Sometimes the null hypothesis is that the mean is at least (or at most) a specified value. (e.g., there are at least two scoops of raisins in Kellogg's Raisin Bran, there are at most 5 ppm lead in drinking water.) In this case one would reject the null hypothesis only if x-bar is too small (or too large, respectively). In this circumstance a one-tailed test is employed. The null hypothesis (H0) for a one tailed test is that the mean is greater (or less) than or equal to µ, and the alternative hypothesis is that the mean is < (or >, respectively) µ. The text will always use = to state the null hypothesis, and use the alternative hypothesis to identify whether it is a one-tailed test, and which tail. Often a subscript 0 will be appended to µ to emphasize that it refers to the mean under the null hypothesis.
Examples:
Competencies: If the standard deviation is known to be equal to 12, and your null hypothesis is that the mean of the population is less than or equal to 15 i.e., the alternative hypothesis is that the mean is greater than 15, at what level (p-value) is x-bar = 13.5 based on a sample of size 200 significant? Would you reject the null hypothesis at the 10% significance level? 5% significance level? 1% significance level?
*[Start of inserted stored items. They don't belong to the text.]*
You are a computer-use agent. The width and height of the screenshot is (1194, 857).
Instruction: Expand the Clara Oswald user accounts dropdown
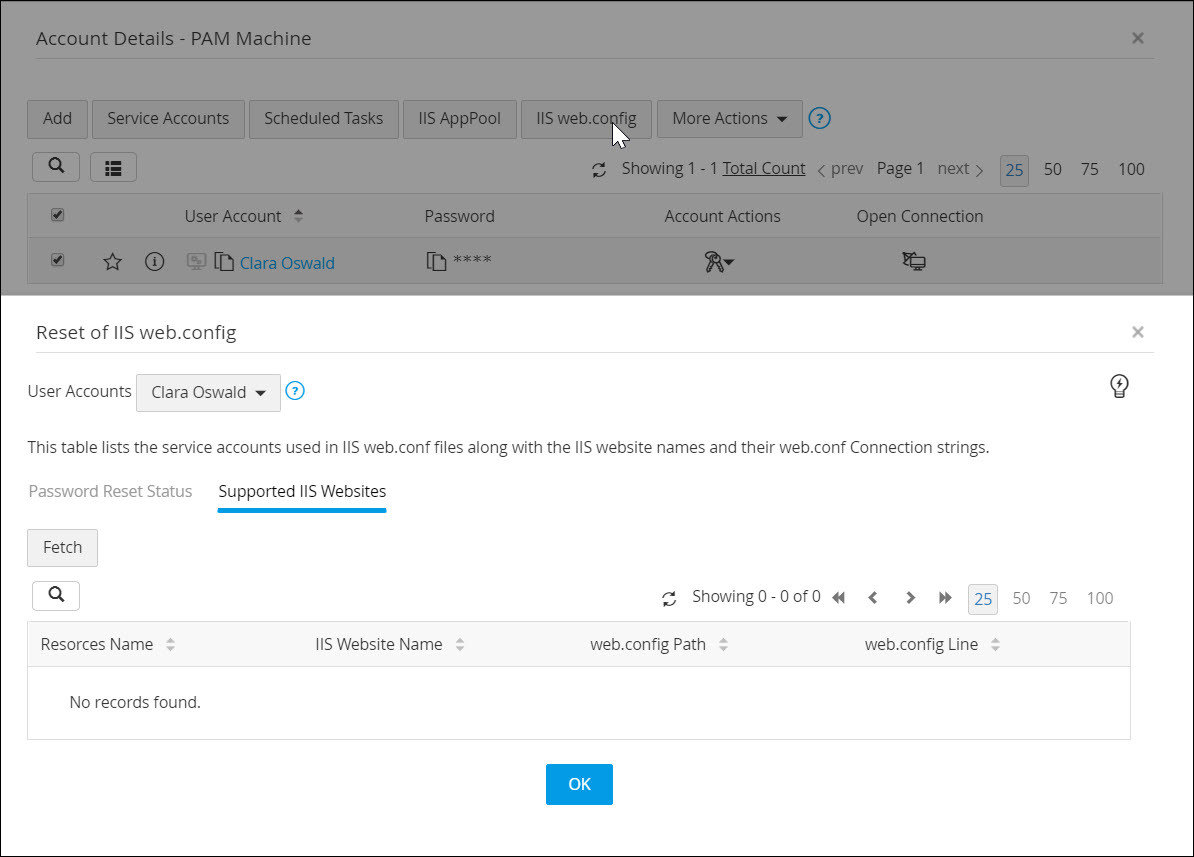coord(208,392)
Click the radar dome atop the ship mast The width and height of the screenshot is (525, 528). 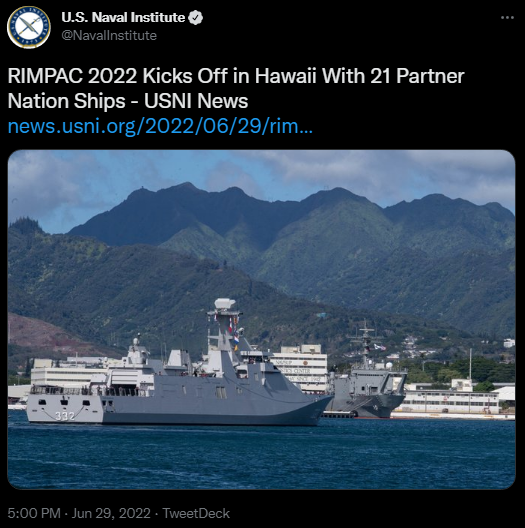(225, 303)
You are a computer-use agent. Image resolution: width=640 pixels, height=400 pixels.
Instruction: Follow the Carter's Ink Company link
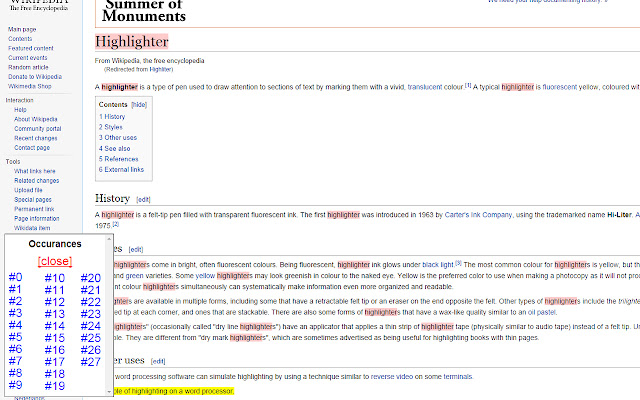click(478, 215)
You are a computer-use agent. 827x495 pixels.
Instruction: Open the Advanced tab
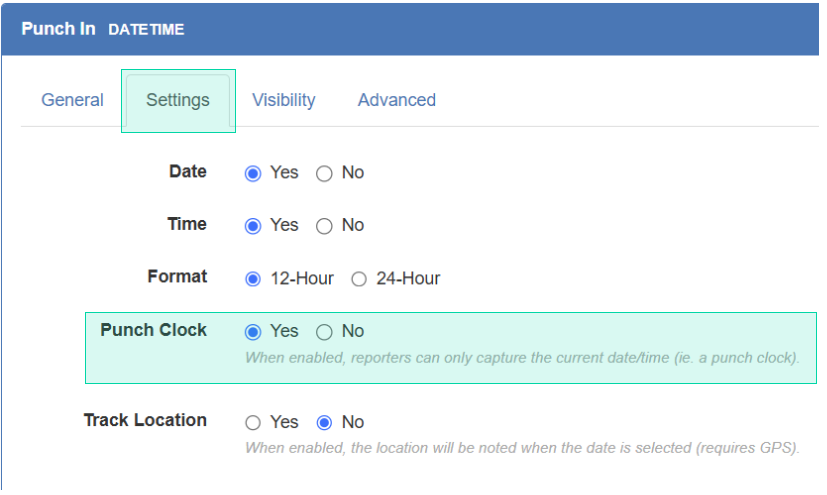point(396,100)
If the standard deviation is known to be equal to 12, and your null hypothesis is that the mean of the population is greater than or equal to 15 i.e., the alternative hypothesis is that the mean is less than 15, at what level (p-value) is x-bar = 13.5 based on a sample of size 200 significant? Would you reject the null hypothesis at the 10% significance level? 5% significance level? 1% significance level?
Reflection: How are one and two tailed tests related? Where in the calculations is the one- or two-tailedness of the test manifested?